まず,スピナーフラスコを用いて種々の撹拌速度で懸濁培養を実施したところ,細胞の比増殖速度や到達細胞密度は撹拌速度によらずほぼ一定であり,細胞増殖に対して大きな影響を及ぼさなかった.ところが,撹拌速度が大きくなると組換えタンパク質の生産速度や生産量が減少し,組換えタンパク質生産が阻害を受けた.これは,ウイルスの細胞への感染が阻害されるためではなく,ウイルス感染後の組換えタンパク質の発現そのものが阻害されているためであることが示唆された.

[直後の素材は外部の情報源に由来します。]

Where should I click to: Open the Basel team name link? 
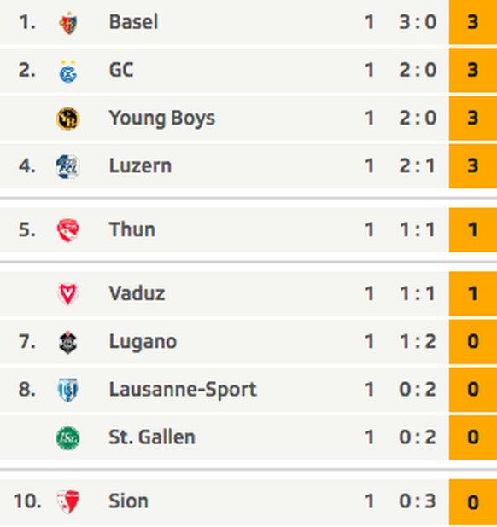tap(133, 22)
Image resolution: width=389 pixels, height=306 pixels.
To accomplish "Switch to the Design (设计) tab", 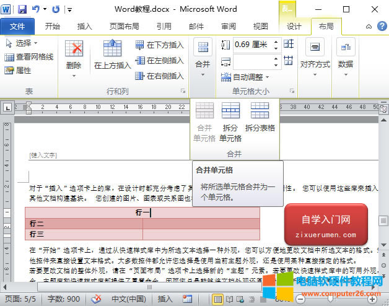I will [294, 26].
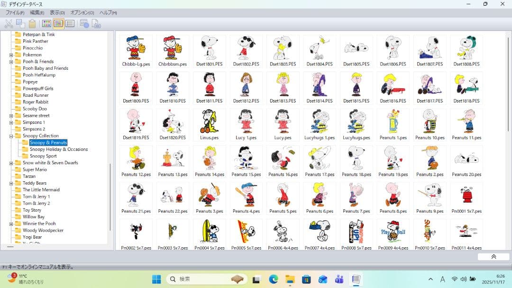Open the オプション(O) menu
The image size is (512, 288).
click(82, 12)
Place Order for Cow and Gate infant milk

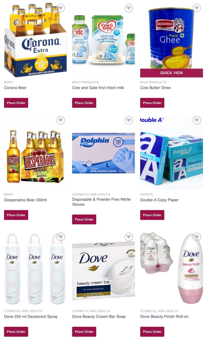84,103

また,血清添加培地または無血清培地を用いた振とう培養を行い,タンパク質リン酸化活性測定法または酵素免疫測定法を用いて,細胞内および細胞外におけるPKC-δの発現過程を定量的に追跡した.無血清培地を用いた培養では,培養後期において細胞外のPKC-δの濃度が大きく低下した.しかしながら,種々のプロテアーゼインヒビターを無血清培地に添加して培養を行ったところ,セリン/システインプロテアーゼのインヒビターであるleupeptinを添加することにより培養後期におけるPKC-δ濃度の減少を抑制できることがわかった.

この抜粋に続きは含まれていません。